:: Listed records ::
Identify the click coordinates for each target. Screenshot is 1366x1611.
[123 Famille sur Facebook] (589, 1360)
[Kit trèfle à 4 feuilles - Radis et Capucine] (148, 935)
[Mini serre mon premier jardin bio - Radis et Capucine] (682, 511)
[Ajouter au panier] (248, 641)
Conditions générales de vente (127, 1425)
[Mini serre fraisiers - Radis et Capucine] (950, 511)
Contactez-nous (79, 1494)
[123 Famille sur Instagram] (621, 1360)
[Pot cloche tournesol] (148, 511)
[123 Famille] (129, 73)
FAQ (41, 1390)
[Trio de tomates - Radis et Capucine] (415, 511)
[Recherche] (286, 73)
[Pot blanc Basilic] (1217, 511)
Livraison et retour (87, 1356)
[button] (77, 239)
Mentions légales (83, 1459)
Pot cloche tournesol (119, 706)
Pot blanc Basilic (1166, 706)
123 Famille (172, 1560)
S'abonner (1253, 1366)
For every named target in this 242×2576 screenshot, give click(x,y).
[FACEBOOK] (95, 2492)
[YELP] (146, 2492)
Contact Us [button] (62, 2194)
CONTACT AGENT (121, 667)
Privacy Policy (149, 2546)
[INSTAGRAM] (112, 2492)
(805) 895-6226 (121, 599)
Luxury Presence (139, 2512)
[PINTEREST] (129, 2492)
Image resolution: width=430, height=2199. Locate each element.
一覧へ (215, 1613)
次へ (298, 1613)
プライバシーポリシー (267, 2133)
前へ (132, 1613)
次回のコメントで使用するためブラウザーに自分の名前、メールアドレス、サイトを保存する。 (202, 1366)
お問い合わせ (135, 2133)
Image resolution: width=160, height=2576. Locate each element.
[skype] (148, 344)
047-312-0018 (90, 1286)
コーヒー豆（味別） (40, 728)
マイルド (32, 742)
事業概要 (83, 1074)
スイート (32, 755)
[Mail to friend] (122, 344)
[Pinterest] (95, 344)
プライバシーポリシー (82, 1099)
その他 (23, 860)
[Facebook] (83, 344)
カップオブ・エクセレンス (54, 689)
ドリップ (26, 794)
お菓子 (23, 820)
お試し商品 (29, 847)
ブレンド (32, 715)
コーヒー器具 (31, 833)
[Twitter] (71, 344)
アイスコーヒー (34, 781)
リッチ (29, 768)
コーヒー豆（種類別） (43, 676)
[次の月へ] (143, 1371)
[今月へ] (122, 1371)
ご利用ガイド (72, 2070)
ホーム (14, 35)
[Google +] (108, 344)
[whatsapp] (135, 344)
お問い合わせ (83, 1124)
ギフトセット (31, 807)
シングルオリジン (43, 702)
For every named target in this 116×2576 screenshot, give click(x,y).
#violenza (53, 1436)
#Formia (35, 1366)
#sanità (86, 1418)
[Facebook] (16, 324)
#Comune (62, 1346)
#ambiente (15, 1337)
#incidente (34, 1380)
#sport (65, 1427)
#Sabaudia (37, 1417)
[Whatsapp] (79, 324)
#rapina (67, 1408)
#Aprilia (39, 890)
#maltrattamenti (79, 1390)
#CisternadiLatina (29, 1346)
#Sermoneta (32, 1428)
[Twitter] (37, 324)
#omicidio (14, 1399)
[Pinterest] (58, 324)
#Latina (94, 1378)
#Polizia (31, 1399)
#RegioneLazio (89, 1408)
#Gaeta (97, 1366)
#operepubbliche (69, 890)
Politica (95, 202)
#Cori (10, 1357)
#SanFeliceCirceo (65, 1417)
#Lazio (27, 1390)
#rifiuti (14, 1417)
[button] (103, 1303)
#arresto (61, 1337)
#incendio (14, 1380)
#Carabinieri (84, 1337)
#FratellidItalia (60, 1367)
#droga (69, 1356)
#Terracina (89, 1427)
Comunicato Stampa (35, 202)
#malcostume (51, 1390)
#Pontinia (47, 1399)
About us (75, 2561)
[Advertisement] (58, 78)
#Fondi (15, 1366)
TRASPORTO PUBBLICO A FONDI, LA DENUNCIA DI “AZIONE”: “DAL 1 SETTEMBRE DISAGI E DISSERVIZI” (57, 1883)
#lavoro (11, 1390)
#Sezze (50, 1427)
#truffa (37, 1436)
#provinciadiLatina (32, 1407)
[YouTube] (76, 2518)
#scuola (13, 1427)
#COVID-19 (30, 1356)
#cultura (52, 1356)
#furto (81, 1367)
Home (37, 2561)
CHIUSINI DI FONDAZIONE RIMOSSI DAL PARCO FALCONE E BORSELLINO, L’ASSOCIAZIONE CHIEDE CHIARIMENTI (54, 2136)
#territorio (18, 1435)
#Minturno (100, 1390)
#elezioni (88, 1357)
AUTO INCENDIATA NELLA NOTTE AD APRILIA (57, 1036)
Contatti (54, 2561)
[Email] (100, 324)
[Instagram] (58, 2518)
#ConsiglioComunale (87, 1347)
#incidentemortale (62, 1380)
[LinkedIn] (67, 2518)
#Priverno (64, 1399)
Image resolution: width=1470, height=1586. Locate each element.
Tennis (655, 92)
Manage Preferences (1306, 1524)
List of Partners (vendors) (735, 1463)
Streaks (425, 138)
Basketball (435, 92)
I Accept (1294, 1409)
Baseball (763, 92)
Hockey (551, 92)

:: Problem requirements ::
Find the string "Image" in the data. Report each line it appears in.

:: Written response ::
Image resolution: width=430, height=2199. Locate each element.
Image resolution: width=160, height=2576. Locate each element.
Image resolution: width=1470, height=1586. Locate each element.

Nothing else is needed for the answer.